Extracting audio from video information

This story is a bit old, but it was orphaned in one of my browser tabs. This is some grade-A sci-fi hocus pocus:

Researchers at MIT, Microsoft, and Adobe have developed an algorithm that can reconstruct an audio signal by analyzing minute vibrations of objects depicted in video. In one set of experiments, they were able to recover intelligible speech from the vibrations of a potato-chip bag photographed from 15 feet away through soundproof glass.

In other experiments, they extracted useful audio signals from videos of aluminum foil, the surface of a glass of water, and even the leaves of a potted plant.


In the experiments reported in the Siggraph paper, the researchers also measured the mechanical properties of the objects they were filming and determined that the motions they were measuring were about a tenth of micrometer. That corresponds to five thousandths of a pixel in a close-up image, but from the change of a single pixel’s color value over time, it’s possible to infer motions smaller than a pixel.

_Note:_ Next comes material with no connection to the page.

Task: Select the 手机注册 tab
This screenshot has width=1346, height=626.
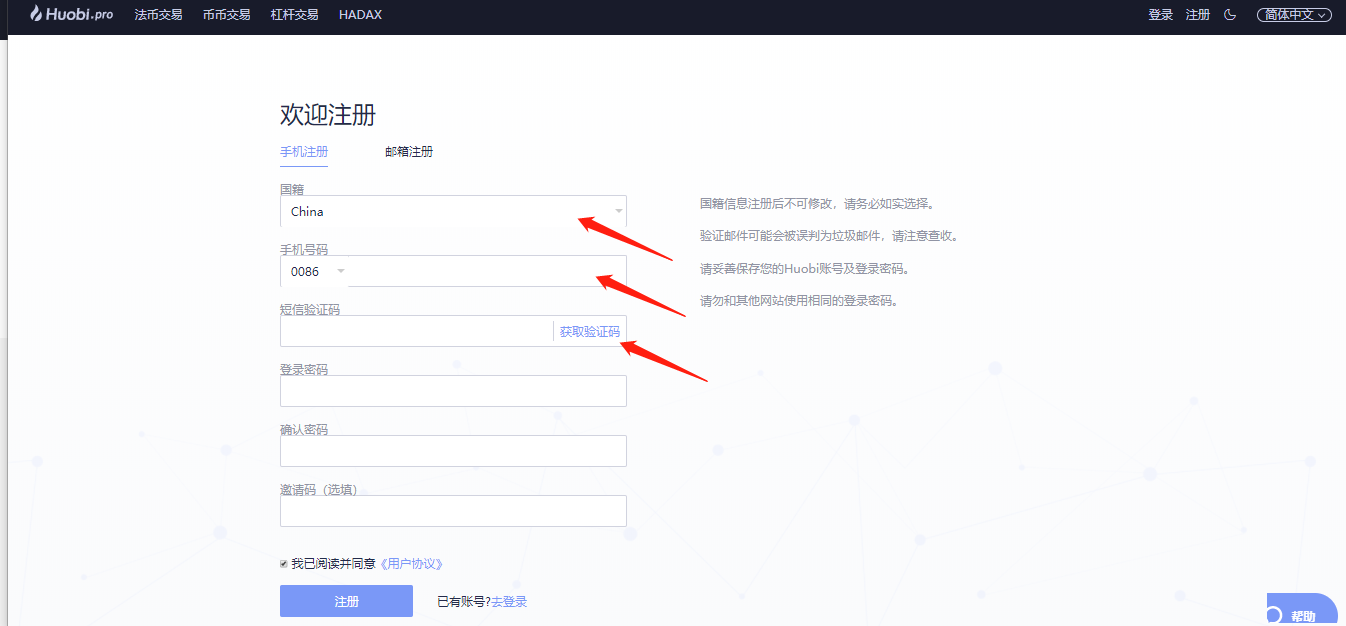Action: [x=304, y=152]
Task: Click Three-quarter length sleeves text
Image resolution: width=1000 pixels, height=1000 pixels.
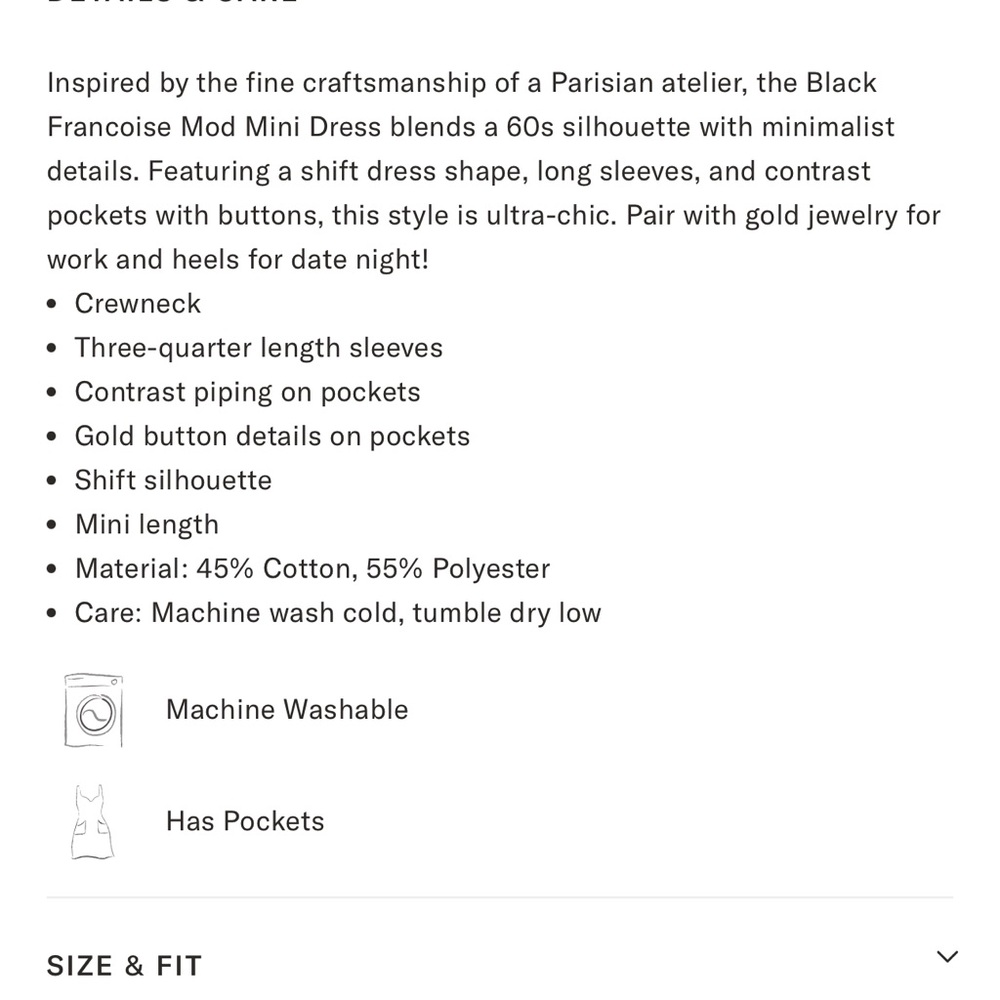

Suppose, for instance, that an image has a clear boundary between two regions: Everything on one side of the boundary is blue; everything on the other is red. But at the boundary itself, the camera’s sensor receives both red and blue light, so it averages them out to produce purple. If, over successive frames of video, the blue region encroaches into the red region — even less than the width of a pixel — the purple will grow slightly bluer. That color shift contains information about the degree of encroachment.

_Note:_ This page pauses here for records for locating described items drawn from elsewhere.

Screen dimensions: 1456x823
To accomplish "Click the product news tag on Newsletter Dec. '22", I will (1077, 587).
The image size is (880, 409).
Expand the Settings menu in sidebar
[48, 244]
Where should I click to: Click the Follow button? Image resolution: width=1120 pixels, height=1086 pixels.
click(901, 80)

In recent years, researchers have developed methods for detecting heart rate of people purely through video, using small fluctuations in the color of their skin.

What will happen when we are naked to computer vision? What if we can no longer hide when our heart starts racing, our skin flushes, or our hand quivers ever so subtly? We always thought we'd be the one administering the Voight-Kampff test to cull the replicants from the humans, but maybe it's the reverse that arrives first. Machines just sitting their motionless, staring at us, and seeing everything.